Moshup Beach, Martha's Vineyard
According to the website Go Martha's Vineyard, this beach is also known as Aquinnah Beach. It's located on the west side of Martha's Vineyard.
To reach Moshup Beach, you'll need to follow Moshup Trail for about 10 minutes from the beach parking lot. It's a nice well-maintained path, so the hike should be a pleasant experience. During the summer, you'll have to pay a parking fee before you set out on the trail. Once you reach the beach, you'll have spectacular views of the Atlantic waters and Gay Head Cliffs. Note that Gay Head Cliffs is a National Natural Landmark, which makes it a protected area.
The Gay Head Lighthouse is located atop the Gay Head Cliffs. In the summer, you can book a lighthouse tour, but be aware that the lighthouse is one of the most endangered historic places in the United States.
For naturists, the "clothing optional" area on Moshup Beach is unofficially known as Gay Head Nude Beach. You won't find any signage about reaching a clothing-free section of the beach. However, you're sure to find sunbathers hanging out there in their birthday suits throughout the summer months.
Gunnison Beach, New Jersey
It's New Jersey's only legal nude beach, according to NJ.com, and it's only a few miles from New York City. In fact, on a clear day, you can actually see the New York City skyline from the beach. While the State of New Jersey has strict laws against nudity (the state-run Higbee Beach officially banned nude sunbathing in 2000), it's legal at Gunnison Beach.
That's because Gunnison is federally owned and managed, so state laws don't take precedence there. Clothed sunbathers should head to the north-side of the beach. Naturists usually congregate in the clothing-optional section in the south. That said, the clothing-optional section can get really busy in the summer. It's one of the friendliest nude beaches in the Eastern United States. Surprisingly, it's also one of the quietest. You won't find music blasting from anyone's radio, so it's the perfect place to relax on a sunny afternoon.
Be sure to plan ahead for your visit. There are no concession stands on the beach, so you'll want to bring your own snacks and refreshments. You'll also need to prepare for a bit of a hike because the parking lot is a fair distance from the beach.
Kehena Beach, Hawaii
Kehena Beach takes the top spot on this list of clothing optional beaches for several reasons. First, it's located on the beautiful island of Hawaii. Millions of people come to Hawaii every year to visit its beautiful beaches, and Kehena Beach is a prime destination. Second, it's a black-sand beach, something of a rarity in the United States. Chipped volcanic rock makes the sand black, and its inky appearance is part of the beach's allure.
Finally, Kehena Beach is also known as Dolphin Beach, due to the many sightings of spinner dolphins in the area.
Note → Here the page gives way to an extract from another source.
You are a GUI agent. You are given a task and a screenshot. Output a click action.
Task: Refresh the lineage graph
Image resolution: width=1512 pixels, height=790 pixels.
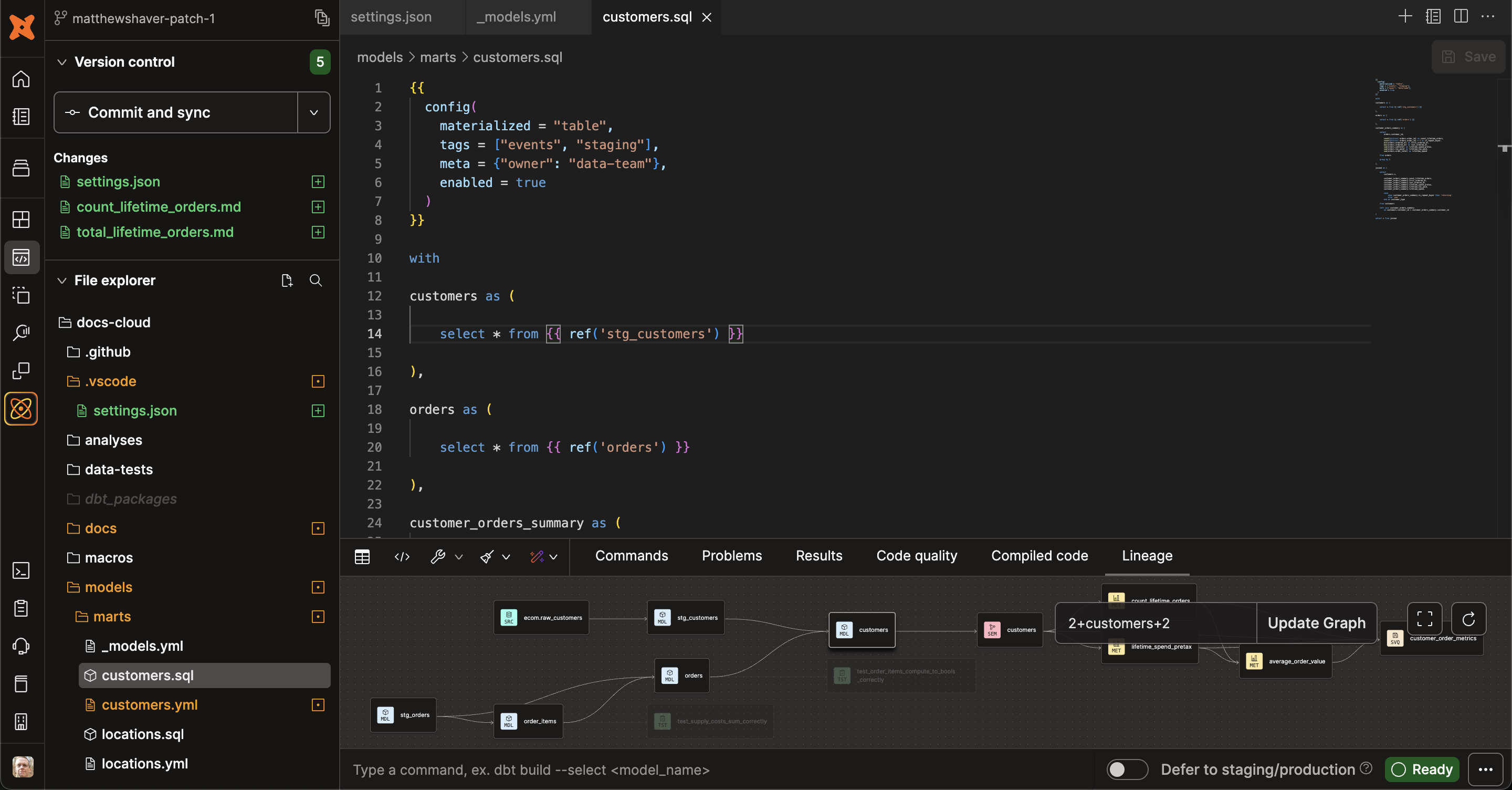(x=1468, y=618)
According to The National Wildlife Federation, spinner dolphins are the acrobats of the ocean world. If you're fortunate enough to be on the beach at the right time, you'll see these amazing creatures spinning, twisting, and flipping over the ocean waves. Some tourists have even been fortunate enough to swim alongside pods of these lively spinner dolphins.
Note, however, that during times of high tide, powerful rip currents and undertows make swimming a challenging and dangerous experience.
By all indications, Kehena Beach is relatively young in age. The beach formed in 1955 after a volcanic explosion, and you can still see some of the old lava deposits (now cooled and hardened) at the edge of the beach. Over the last 50 years, many vacationers have made this beach their go-to destination on the Big Island.
On certain afternoons, you may find exciting live performances by local dancers and musicians. It's definitely a spot to check out if you'd like to enjoy clothing-optional sunbathing in a free-spirited atmosphere.